Exercise | What are the lines from the one with "جنيه (75, 1406)" through the end of the records below, written out exactly and without the pictures?

Data records |
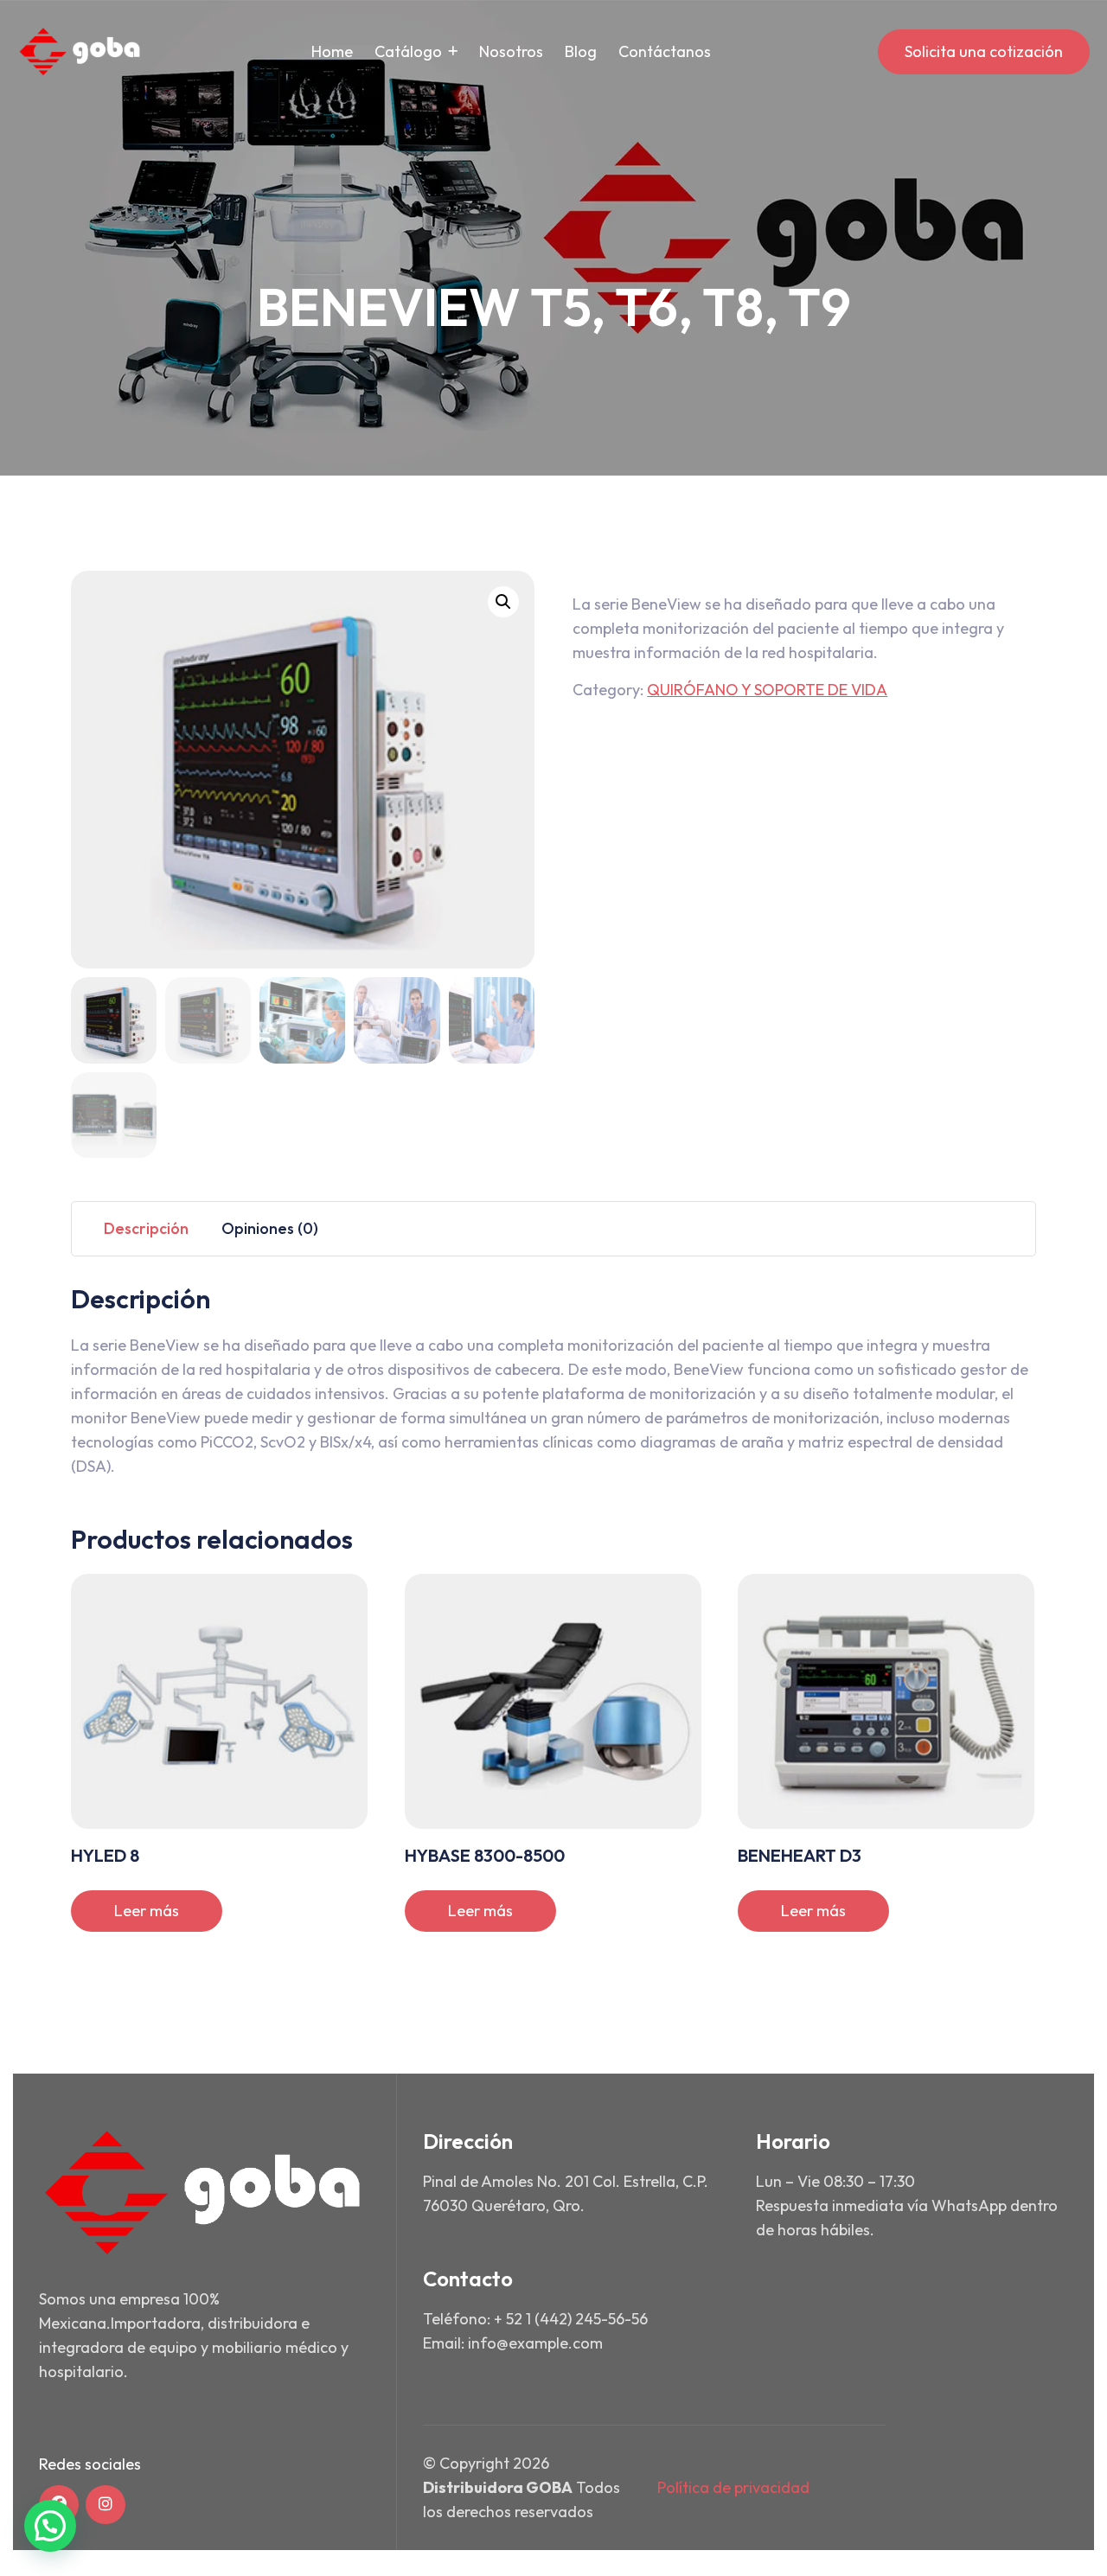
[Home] (80, 52)
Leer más (146, 1911)
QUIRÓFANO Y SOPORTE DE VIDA (767, 690)
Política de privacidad (733, 2487)
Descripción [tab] (146, 1228)
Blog (581, 51)
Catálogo (408, 51)
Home (332, 51)
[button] (503, 601)
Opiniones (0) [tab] (269, 1228)
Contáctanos (664, 51)
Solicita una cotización (984, 51)
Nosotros (511, 51)
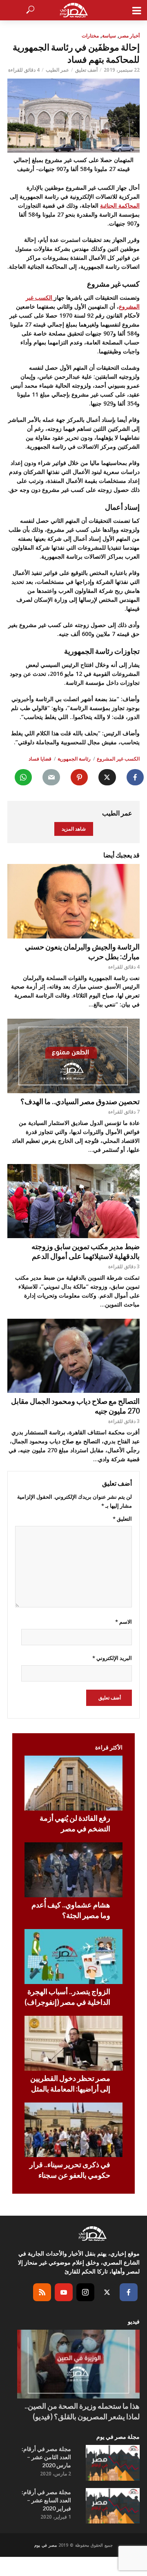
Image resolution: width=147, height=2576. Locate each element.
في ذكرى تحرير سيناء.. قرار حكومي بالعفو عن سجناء (69, 2169)
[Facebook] (129, 2292)
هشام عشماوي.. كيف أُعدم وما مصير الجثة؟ (70, 1910)
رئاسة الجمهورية (74, 758)
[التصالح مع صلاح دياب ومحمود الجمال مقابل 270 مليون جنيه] (73, 1356)
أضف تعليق (86, 69)
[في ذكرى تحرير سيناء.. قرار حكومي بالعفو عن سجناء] (73, 2129)
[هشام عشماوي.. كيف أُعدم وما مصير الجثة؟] (73, 1869)
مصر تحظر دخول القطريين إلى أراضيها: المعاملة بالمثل (70, 2083)
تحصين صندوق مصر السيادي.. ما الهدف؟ (80, 1101)
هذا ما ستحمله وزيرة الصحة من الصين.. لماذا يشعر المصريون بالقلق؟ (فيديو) (82, 2411)
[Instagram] (85, 2292)
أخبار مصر (129, 35)
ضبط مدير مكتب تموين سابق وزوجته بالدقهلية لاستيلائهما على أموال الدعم (85, 1251)
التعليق (122, 1518)
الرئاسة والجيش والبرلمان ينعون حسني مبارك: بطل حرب (82, 951)
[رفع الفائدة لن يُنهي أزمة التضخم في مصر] (73, 1783)
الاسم (123, 1621)
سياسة (109, 35)
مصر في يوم (45, 2545)
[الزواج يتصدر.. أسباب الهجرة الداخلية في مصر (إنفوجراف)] (73, 1956)
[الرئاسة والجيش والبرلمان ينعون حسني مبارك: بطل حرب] (73, 901)
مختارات (90, 35)
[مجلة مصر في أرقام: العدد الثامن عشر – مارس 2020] (113, 2463)
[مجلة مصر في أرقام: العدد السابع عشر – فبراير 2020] (113, 2506)
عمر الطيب (57, 69)
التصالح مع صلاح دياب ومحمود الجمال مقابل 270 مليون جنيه (75, 1406)
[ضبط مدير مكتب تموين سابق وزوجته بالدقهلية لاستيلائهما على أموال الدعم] (73, 1201)
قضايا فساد (40, 758)
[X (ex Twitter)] (107, 2292)
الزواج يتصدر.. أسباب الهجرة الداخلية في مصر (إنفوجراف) (67, 1996)
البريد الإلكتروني (112, 1658)
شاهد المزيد (74, 828)
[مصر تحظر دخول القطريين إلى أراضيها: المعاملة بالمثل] (73, 2043)
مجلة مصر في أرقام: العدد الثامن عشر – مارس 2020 (46, 2457)
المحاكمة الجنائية (120, 205)
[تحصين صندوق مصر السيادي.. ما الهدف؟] (73, 1056)
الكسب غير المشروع (118, 758)
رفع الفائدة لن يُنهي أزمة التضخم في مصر (75, 1823)
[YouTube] (64, 2292)
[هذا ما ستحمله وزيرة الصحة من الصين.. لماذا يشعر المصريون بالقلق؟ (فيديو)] (78, 2364)
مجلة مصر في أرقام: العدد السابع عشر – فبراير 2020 (46, 2500)
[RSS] (42, 2292)
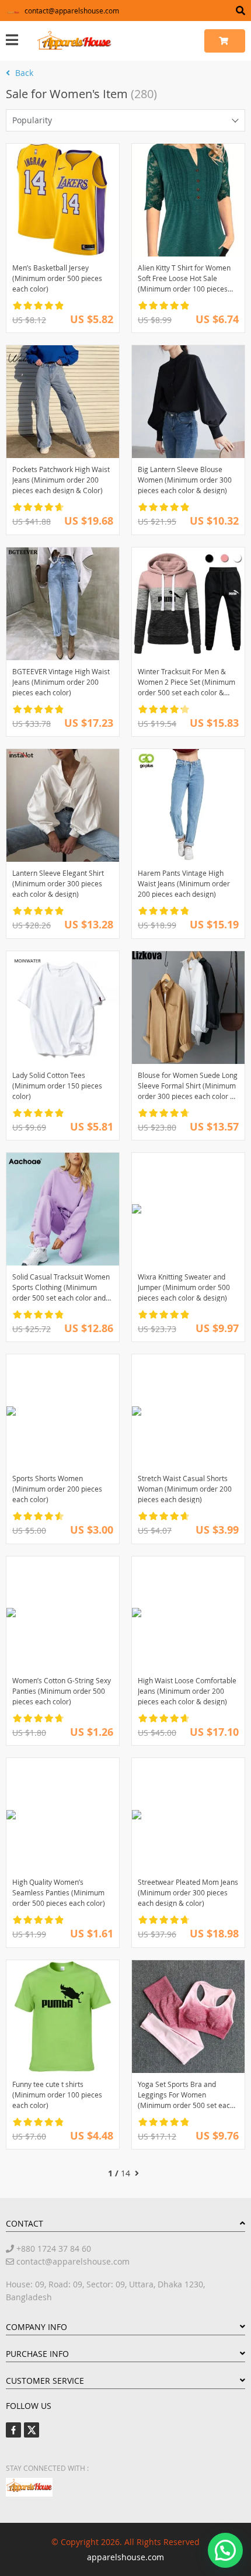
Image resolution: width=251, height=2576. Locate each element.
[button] (225, 2550)
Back (23, 72)
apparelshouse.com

Solution for this task |
التصالح مع صلاح دياب ومحمود الجمال مقابل 270 مليون جنيه (75, 1406)
[ضبط مدير مكتب تموين سابق وزوجته بالدقهلية لاستيلائهما على أموال الدعم] (73, 1201)
قضايا فساد (40, 758)
[X (ex Twitter)] (107, 2292)
الزواج يتصدر.. أسباب الهجرة الداخلية في مصر (إنفوجراف) (67, 1996)
البريد الإلكتروني (112, 1658)
شاهد المزيد (74, 828)
[مصر تحظر دخول القطريين إلى أراضيها: المعاملة بالمثل] (73, 2043)
مجلة مصر في أرقام: العدد الثامن عشر – مارس 2020 (46, 2457)
المحاكمة الجنائية (120, 205)
[تحصين صندوق مصر السيادي.. ما الهدف؟] (73, 1056)
الكسب غير المشروع (118, 758)
رفع الفائدة لن يُنهي أزمة التضخم في مصر (75, 1823)
[YouTube] (64, 2292)
[هذا ما ستحمله وزيرة الصحة من الصين.. لماذا يشعر المصريون بالقلق؟ (فيديو)] (78, 2364)
مجلة مصر في أرقام: العدد السابع عشر – فبراير 2020 (46, 2500)
[RSS] (42, 2292)
Image resolution: width=251, height=2576. Locate each element.
[button] (225, 2550)
Back (23, 72)
apparelshouse.com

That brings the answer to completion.